◆ **Goal**
Output every one of the following rows verbatim, in their original order.

------------------------------------

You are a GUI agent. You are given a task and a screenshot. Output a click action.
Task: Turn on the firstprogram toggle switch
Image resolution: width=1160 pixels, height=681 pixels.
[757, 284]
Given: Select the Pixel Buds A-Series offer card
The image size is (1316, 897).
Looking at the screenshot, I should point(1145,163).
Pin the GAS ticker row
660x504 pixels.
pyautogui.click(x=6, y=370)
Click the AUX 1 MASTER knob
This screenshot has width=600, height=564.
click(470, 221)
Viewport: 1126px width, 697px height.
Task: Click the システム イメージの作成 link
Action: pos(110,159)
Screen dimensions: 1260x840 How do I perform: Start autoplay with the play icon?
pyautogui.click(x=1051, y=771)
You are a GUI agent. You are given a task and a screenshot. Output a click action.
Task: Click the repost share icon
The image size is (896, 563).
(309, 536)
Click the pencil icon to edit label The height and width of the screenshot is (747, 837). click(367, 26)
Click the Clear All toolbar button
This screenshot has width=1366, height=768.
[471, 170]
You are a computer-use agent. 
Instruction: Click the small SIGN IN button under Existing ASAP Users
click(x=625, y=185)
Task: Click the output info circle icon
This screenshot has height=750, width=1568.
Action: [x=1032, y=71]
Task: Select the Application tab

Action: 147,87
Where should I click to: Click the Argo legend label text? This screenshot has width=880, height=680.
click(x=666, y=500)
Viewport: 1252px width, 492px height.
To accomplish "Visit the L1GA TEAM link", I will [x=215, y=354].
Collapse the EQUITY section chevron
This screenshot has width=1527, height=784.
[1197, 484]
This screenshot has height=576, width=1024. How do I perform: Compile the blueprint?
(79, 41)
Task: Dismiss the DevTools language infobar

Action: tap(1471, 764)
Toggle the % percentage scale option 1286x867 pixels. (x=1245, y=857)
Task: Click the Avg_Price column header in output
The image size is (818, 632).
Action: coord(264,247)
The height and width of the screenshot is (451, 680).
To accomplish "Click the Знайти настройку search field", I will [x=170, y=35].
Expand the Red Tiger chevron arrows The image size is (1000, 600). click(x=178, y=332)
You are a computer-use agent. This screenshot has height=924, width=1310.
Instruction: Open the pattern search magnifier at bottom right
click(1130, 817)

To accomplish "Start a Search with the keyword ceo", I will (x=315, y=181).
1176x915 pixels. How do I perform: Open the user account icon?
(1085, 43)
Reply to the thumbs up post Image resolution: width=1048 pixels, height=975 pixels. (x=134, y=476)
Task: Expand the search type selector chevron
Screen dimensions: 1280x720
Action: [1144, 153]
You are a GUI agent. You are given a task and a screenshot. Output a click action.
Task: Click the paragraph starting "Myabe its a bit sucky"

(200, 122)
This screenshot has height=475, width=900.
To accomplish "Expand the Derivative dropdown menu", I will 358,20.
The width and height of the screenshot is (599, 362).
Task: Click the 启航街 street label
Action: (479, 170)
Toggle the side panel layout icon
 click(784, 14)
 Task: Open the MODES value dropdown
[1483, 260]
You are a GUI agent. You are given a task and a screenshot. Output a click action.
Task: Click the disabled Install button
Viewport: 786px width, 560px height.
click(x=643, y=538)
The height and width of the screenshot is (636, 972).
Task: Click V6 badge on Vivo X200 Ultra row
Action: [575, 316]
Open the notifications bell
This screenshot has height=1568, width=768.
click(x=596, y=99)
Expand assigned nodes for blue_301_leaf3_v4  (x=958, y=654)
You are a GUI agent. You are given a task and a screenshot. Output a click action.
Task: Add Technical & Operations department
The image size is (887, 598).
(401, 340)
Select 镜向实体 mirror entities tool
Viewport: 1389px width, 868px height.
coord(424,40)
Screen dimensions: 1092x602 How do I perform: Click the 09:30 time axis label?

------------------------------------

◆ **Answer to the problem**
You are a GUI agent. You are given a task and a screenshot. Output a click action.
Task: Turn on the firstprogram toggle switch
Image resolution: width=1160 pixels, height=681 pixels.
[757, 284]
Given: Select the Pixel Buds A-Series offer card
The image size is (1316, 897).
Looking at the screenshot, I should point(1145,163).
Pin the GAS ticker row
660x504 pixels.
pyautogui.click(x=6, y=370)
Click the AUX 1 MASTER knob
This screenshot has width=600, height=564.
click(470, 221)
Viewport: 1126px width, 697px height.
Task: Click the システム イメージの作成 link
Action: pos(110,159)
Screen dimensions: 1260x840 How do I perform: Start autoplay with the play icon?
pyautogui.click(x=1051, y=771)
You are a GUI agent. You are given a task and a screenshot. Output a click action.
Task: Click the repost share icon
The image size is (896, 563).
(309, 536)
Click the pencil icon to edit label The height and width of the screenshot is (747, 837). click(367, 26)
Click the Clear All toolbar button
This screenshot has width=1366, height=768.
[471, 170]
You are a computer-use agent. 
Instruction: Click the small SIGN IN button under Existing ASAP Users
click(x=625, y=185)
Task: Click the output info circle icon
This screenshot has height=750, width=1568.
Action: [x=1032, y=71]
Task: Select the Application tab

Action: 147,87
Where should I click to: Click the Argo legend label text? This screenshot has width=880, height=680.
click(x=666, y=500)
Viewport: 1252px width, 492px height.
To accomplish "Visit the L1GA TEAM link", I will [x=215, y=354].
Collapse the EQUITY section chevron
This screenshot has width=1527, height=784.
[1197, 484]
This screenshot has height=576, width=1024. How do I perform: Compile the blueprint?
(79, 41)
Task: Dismiss the DevTools language infobar

Action: tap(1471, 764)
Toggle the % percentage scale option 1286x867 pixels. (x=1245, y=857)
Task: Click the Avg_Price column header in output
The image size is (818, 632).
Action: coord(264,247)
The height and width of the screenshot is (451, 680).
To accomplish "Click the Знайти настройку search field", I will [x=170, y=35].
Expand the Red Tiger chevron arrows The image size is (1000, 600). click(x=178, y=332)
You are a computer-use agent. This screenshot has height=924, width=1310.
Instruction: Open the pattern search magnifier at bottom right
click(1130, 817)

To accomplish "Start a Search with the keyword ceo", I will (x=315, y=181).
1176x915 pixels. How do I perform: Open the user account icon?
(1085, 43)
Reply to the thumbs up post Image resolution: width=1048 pixels, height=975 pixels. (x=134, y=476)
Task: Expand the search type selector chevron
Screen dimensions: 1280x720
Action: [1144, 153]
You are a GUI agent. You are given a task and a screenshot. Output a click action.
Task: Click the paragraph starting "Myabe its a bit sucky"

(200, 122)
This screenshot has height=475, width=900.
To accomplish "Expand the Derivative dropdown menu", I will 358,20.
The width and height of the screenshot is (599, 362).
Task: Click the 启航街 street label
Action: (479, 170)
Toggle the side panel layout icon
 click(784, 14)
 Task: Open the MODES value dropdown
[1483, 260]
You are a GUI agent. You are given a task and a screenshot. Output a click action.
Task: Click the disabled Install button
Viewport: 786px width, 560px height.
click(x=643, y=538)
The height and width of the screenshot is (636, 972).
Task: Click V6 badge on Vivo X200 Ultra row
Action: [575, 316]
Open the notifications bell
This screenshot has height=1568, width=768.
click(x=596, y=99)
Expand assigned nodes for blue_301_leaf3_v4  (x=958, y=654)
You are a GUI agent. You are given a task and a screenshot. Output a click action.
Task: Add Technical & Operations department
The image size is (887, 598).
(401, 340)
Select 镜向实体 mirror entities tool
Viewport: 1389px width, 868px height.
coord(424,40)
Screen dimensions: 1092x602 How do I perform: Click the 09:30 time axis label?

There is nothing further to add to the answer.